Late-season surge ends with Alcaraz’s Turin hold
Sinner rebounded swiftly, capturing an ATP 500 title in Beijing before a third-round retirement against Tallon Griekspoor in Shanghai, then dominating the indoor season with minimal resistance. The 24-year-old dropped just one set en route to wins at the Vienna ATP 500 and Paris Masters, his deep returns and inside-in forehands pressuring Alcaraz, who suffered a shocking opening-round loss to Cameron Norrie in Paris. That upset allowed Sinner a one-week return to No. 1 before the Nitto ATP Finals, the swift courts favoring his low-bouncing slices and precise placement.
Alcaraz regrouped at the Nitto ATP Finals in Turin, needing 450 points to secure ATP Year-End No. 1 presented by PIF honors for the second time, matching only Novak Djokovic among active players. He dispatched Alex de Minaur, Taylor Fritz, and Lorenzo Musetti in the group stage, employing varied depths and slice serves to neutralize power, finally clinching the top spot despite Sinner’s 21-1 run post-US Open. Sinner capped the year by defeating Alcaraz in the final, but the Spaniard’s season-long consistency proved decisive.
ATP Chairman Andrea Gaudenzi and Head of Corporate Brand and Strategic Advisory at PIF Mohamed Alsayyad present Alcaraz with the ATP Year-End No. 1 presented by PIF trophy.

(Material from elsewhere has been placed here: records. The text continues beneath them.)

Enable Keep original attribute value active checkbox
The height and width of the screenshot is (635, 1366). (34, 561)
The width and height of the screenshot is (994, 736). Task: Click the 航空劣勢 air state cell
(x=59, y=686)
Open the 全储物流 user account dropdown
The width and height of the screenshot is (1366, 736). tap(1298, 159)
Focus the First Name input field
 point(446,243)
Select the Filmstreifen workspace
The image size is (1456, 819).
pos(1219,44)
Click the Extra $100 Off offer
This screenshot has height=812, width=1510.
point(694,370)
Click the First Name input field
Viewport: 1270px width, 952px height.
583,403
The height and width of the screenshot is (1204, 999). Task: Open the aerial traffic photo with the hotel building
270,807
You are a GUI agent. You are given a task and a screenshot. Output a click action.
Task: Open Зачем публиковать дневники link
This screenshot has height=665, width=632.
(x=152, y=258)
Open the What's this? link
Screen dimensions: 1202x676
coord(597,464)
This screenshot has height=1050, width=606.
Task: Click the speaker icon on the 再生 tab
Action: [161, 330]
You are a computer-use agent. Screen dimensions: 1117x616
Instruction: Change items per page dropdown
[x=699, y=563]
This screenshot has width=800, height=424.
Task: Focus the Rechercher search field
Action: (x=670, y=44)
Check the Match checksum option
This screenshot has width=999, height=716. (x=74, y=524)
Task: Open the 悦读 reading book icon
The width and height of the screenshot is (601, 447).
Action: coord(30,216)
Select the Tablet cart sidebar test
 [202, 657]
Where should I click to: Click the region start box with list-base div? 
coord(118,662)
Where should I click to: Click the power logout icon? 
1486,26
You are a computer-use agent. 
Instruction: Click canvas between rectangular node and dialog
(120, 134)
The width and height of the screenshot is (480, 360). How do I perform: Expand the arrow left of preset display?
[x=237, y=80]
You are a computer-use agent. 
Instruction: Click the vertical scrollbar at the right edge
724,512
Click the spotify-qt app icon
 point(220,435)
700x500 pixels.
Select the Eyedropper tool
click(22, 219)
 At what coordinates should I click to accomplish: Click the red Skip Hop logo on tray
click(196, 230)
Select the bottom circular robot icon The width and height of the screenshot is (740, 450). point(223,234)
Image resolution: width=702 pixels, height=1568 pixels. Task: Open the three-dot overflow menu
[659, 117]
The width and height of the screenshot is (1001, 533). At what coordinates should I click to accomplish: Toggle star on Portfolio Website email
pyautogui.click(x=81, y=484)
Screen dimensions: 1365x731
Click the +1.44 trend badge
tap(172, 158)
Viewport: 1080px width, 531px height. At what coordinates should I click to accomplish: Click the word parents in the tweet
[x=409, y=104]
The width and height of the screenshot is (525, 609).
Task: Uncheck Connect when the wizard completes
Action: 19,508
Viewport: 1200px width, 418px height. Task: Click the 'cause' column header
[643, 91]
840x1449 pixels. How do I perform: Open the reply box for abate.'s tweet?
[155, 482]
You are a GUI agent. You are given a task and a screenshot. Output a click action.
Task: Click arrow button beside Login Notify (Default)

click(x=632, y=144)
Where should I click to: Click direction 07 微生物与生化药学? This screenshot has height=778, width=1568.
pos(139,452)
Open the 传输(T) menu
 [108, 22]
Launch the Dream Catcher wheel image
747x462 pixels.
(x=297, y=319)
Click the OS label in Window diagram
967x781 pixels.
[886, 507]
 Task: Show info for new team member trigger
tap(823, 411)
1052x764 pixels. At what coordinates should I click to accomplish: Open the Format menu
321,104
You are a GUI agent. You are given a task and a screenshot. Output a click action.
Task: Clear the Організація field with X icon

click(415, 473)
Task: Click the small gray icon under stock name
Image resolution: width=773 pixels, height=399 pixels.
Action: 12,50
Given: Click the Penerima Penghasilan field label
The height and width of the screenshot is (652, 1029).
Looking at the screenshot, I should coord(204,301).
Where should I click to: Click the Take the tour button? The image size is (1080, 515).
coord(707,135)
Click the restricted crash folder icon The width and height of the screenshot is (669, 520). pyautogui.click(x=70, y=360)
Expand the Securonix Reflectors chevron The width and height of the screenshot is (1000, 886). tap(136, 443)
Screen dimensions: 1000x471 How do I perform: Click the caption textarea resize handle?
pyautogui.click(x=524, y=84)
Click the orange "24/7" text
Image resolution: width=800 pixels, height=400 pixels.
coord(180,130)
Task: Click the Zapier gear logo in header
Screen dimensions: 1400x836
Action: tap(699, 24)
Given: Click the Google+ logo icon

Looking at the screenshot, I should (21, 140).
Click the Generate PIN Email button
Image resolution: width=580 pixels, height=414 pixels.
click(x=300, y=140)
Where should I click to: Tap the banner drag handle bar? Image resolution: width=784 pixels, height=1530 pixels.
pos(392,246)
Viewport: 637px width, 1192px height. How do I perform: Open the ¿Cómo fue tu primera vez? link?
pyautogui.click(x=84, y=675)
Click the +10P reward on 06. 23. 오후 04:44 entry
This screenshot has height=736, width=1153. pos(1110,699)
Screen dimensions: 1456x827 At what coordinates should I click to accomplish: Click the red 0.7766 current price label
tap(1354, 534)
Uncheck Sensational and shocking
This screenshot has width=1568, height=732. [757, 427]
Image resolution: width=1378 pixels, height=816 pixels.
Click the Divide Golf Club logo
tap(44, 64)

Photo Credit: Corinne Dubreuil/ATP Tour
“It is a pleasure for me [being] the No. 1,” said Alcaraz, who is just the second active member of the ATP No. 1 Club to secure multiple year-end No. 1 finishes after Djokovic. “Being the No. 1 of the world is something that I’m working really hard for with my team every day. It is a goal. But I think it is a journey that you’re not going through alone. It’s with your whole team, with your family, with your close people behind you always supporting you in the tough and good moments.”
Throughout the year, their rivalry enriched events from Roland Garros’s gritty baselines to the US Open’s electric nights and Turin’s intimate arena, where every adjustment—from Sinner’s indoor flatness to Alcaraz’s net aggression—hinted at deeper growth. As 2026 looms, this battle has sharpened both, promising clashes where tactics and temperament collide even more fiercely on whatever surfaces await.